• **ACTION ITEM**: Show every line of the data that includes the word "dimensions".

Pixel coordinate grounding data
───

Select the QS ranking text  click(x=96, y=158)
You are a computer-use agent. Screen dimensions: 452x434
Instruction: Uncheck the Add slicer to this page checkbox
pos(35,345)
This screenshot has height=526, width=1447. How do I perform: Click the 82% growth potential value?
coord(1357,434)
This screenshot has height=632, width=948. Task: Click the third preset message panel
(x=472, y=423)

───

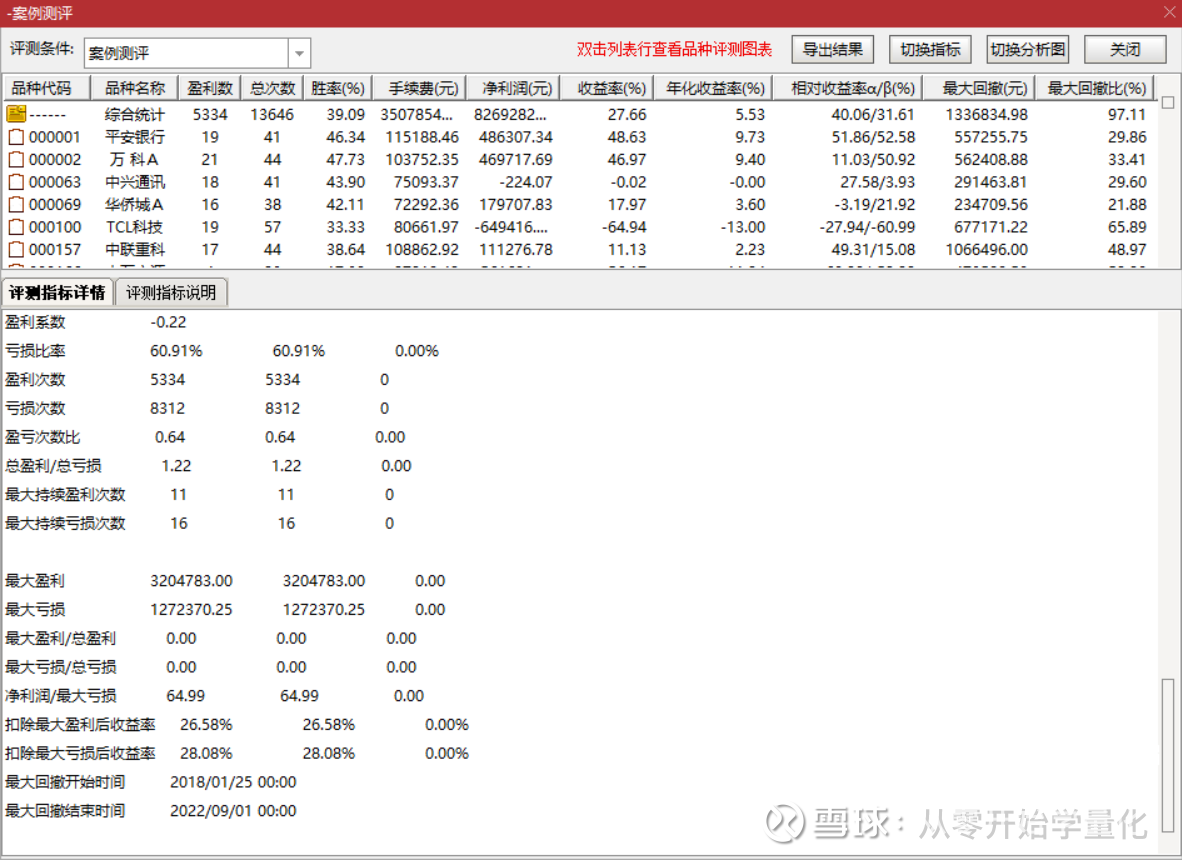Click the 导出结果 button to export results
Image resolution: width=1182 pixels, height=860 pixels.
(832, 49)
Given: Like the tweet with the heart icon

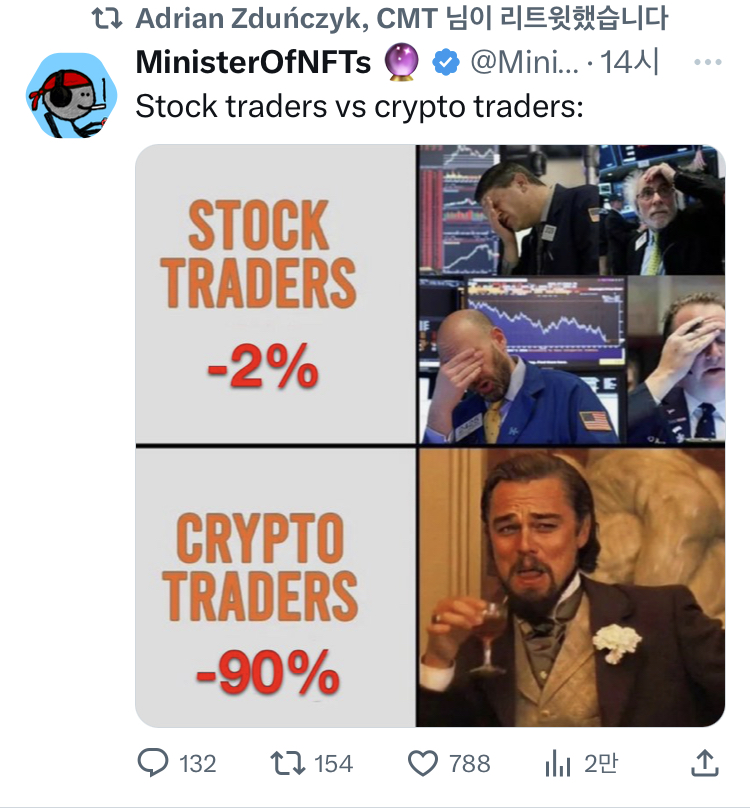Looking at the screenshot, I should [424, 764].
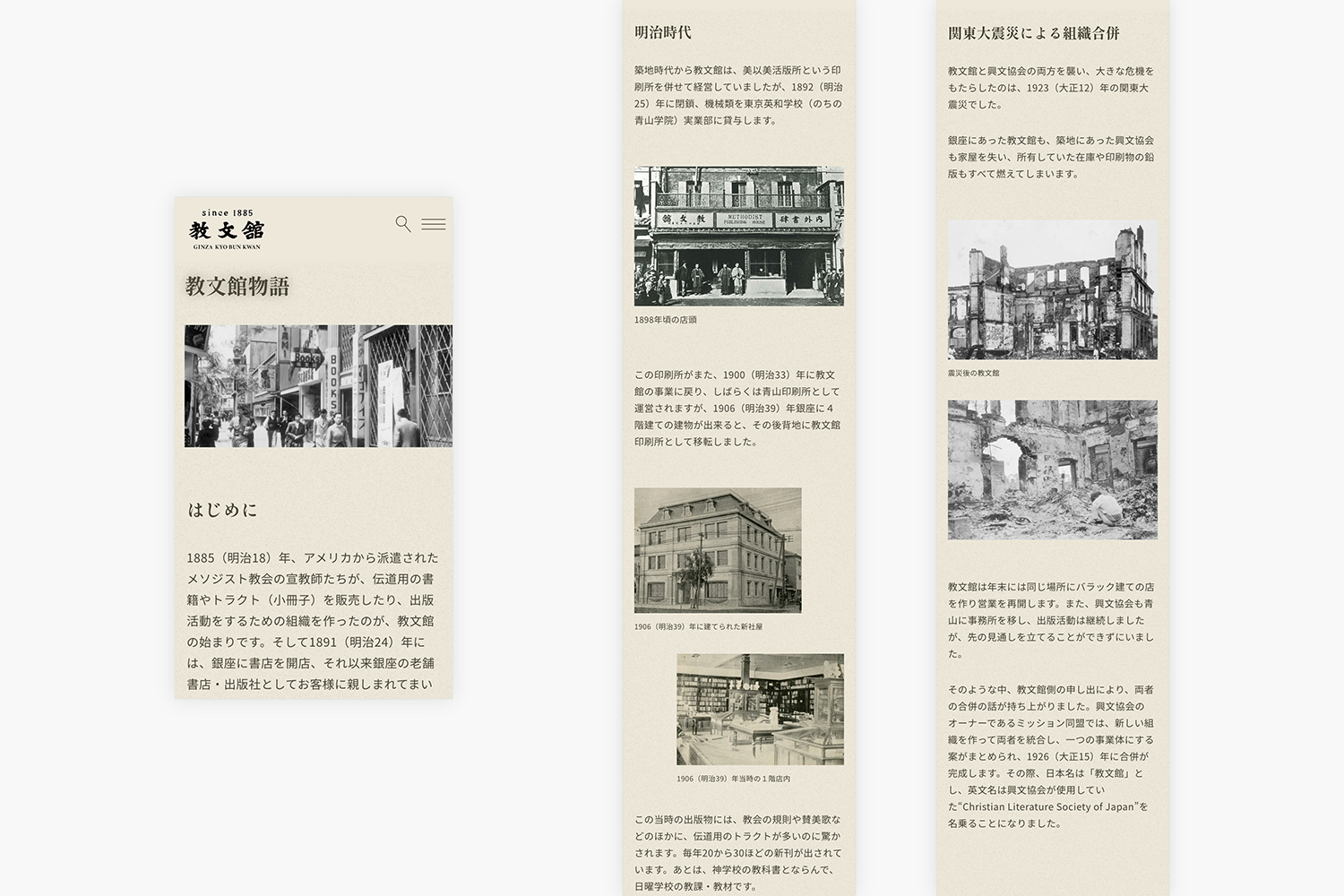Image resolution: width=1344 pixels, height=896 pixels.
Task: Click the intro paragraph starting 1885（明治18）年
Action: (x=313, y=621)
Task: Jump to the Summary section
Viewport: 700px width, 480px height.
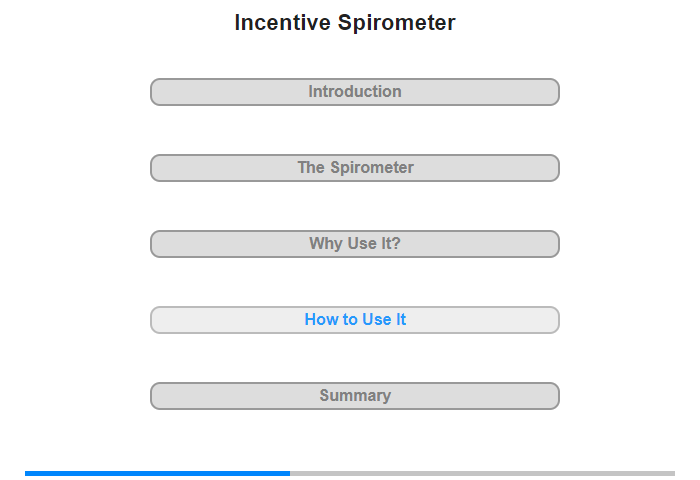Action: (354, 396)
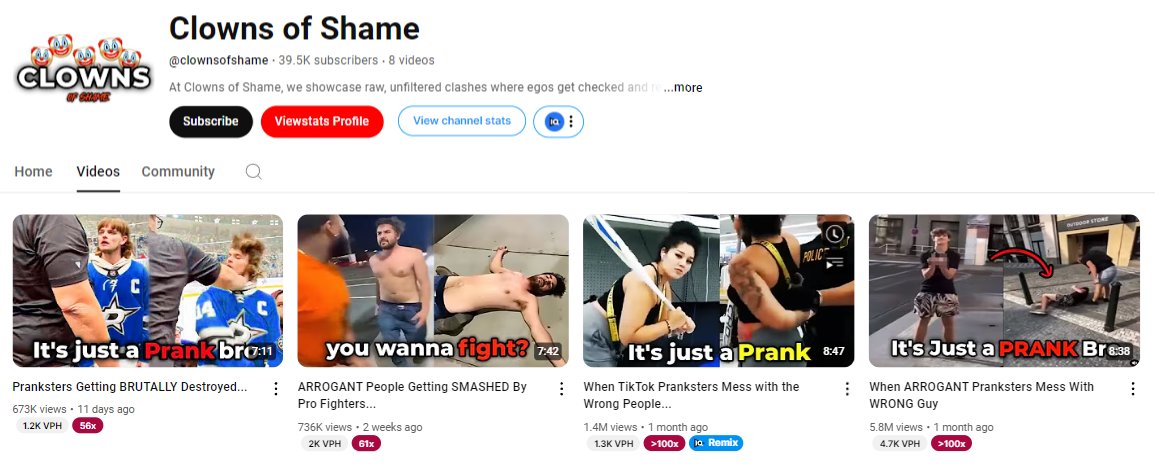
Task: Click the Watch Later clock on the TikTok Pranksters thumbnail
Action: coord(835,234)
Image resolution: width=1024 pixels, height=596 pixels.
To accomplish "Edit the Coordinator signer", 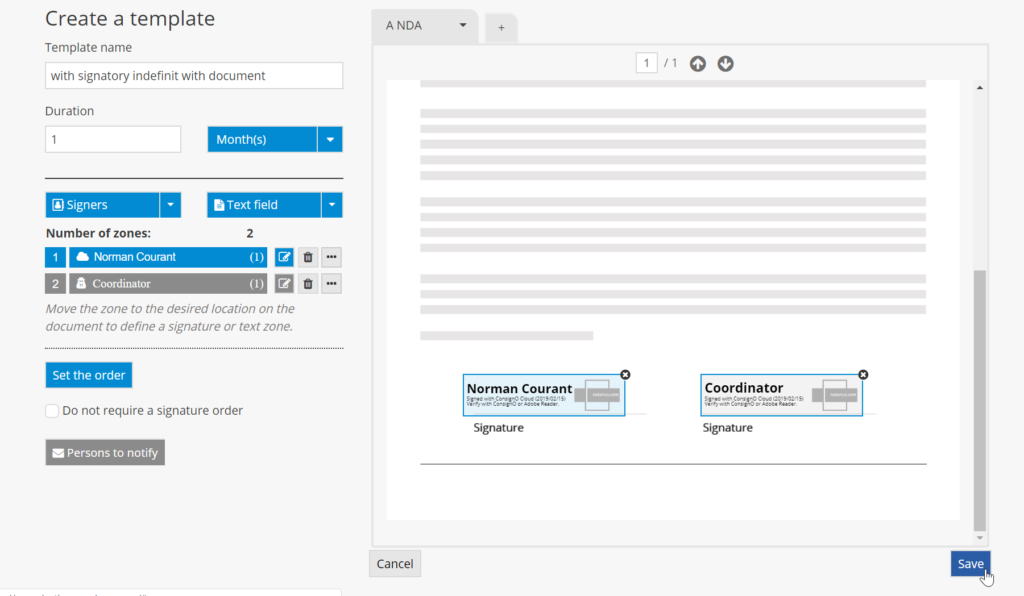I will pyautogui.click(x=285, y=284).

───

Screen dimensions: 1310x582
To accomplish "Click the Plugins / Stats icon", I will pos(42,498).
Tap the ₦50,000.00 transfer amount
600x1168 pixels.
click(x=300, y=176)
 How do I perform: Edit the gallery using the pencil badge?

───

• **SOLUTION FOR THIS PROBLEM**:
You are a computer-use agent. Screen dimensions: 452x434
Screen dimensions: 1310x582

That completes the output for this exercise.